EASTON, Maine — With home sales and prices rising across the state, including in Aroostook County, the town of Easton is doubling down on efforts to grow its housing stock and population. 

This year, Easton is working on setting up what will be the third residential subdivision spearheaded by the town, said Easton Manager Jim Gardner.

“It’s all in concert with being the community we want to be and inviting people to the community,” Gardner said.

In 2010, Easton purchased former farmland on Perry Road and subdivided it into 18 lots, each about an acre in size, and sold the lots for homes. The town did surveying, roadwork and set up electrical poles, while homeowners paid for power connections, water and septic systems.

Easton’s Prestile Stream park offers a scenic, peaceful spot in the town’s village center on May 27.
(Anthony Brino)

Gardner said the town watched those lots sell quickly and realized it could be an opportunity to attract new residents around the town’s village center.

In the last two years, the town jumped in to buy other parcels of land, including off, Duncan Drive and Station Road.

The subdivision along Duncan Drive, called Moose Meadows, has now sold all but a few of its roughly one acre lots at the price of $12,000 an acre, Gardner said. The town paid $28,000 for the 11 acre Duncan Drive parcel and $56,000 for the 26 acre Station Road parcel, he said.

With the Moose Meadows subdivision filling up, the town is now working on a subdivision on Station Road, where 18 parcels each a little more than an acre in size will be available for building likely starting in 2019, Gardner said.

Quality affordable housing to rent and buy is in short supply across the state of Maine. In Aroostook County, while concerns remain about a shrinking population, home sales are increasing, according to the Maine Association of Realtors.   

Between the first quarter of 2017 and first quarter of 2018, home sales increased by 3 percent statewide, with the median sales price increasing 10 percent, according the group’s quarterly real estate report.

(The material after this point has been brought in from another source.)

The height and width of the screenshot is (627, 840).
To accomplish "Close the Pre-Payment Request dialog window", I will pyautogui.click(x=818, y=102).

In Aroostook, the number of homes sold jumped 26 percent, while the median sales price increased by 34 percent, to $91,000 — the largest sales price increase of any county in the state.

Gardner said that Easton has been marketing itself as an affordable, small community with good schools, parks and athletic facilities, jobs at two large factories and close proximity to the region’s service center community of Presque Isle.

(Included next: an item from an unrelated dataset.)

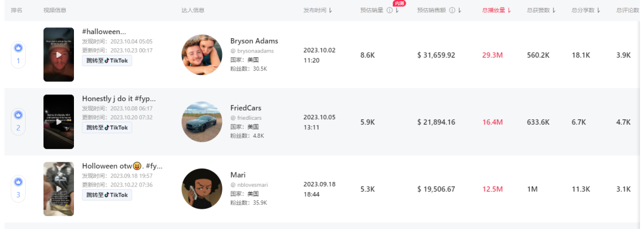This screenshot has width=644, height=229.
Task: Open the Mari creator name link
Action: pyautogui.click(x=238, y=175)
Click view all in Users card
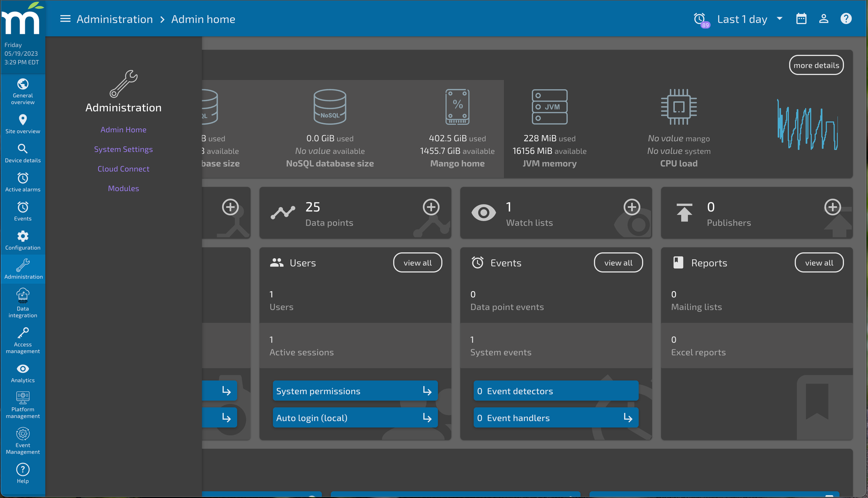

“Our school system is one of our big drivers. We’re tuitioning some 70 students into our school now, coming from everywhere — Washburn, Mapleton, E. Plantation,” Gardner said.

Under Maine law, families can request to have their children go to schools in districts other than their own, with their tuition dollars following them. Families from around central Aroostook County have been drawn to the Easton School System’s small class sizes and record of having most graduates go on to higher education.

“That was one of the big pushes on the subdivisions,” Gardner said. “We’re getting all these kids coming to our schools, so maybe we ought to start another subdivision.”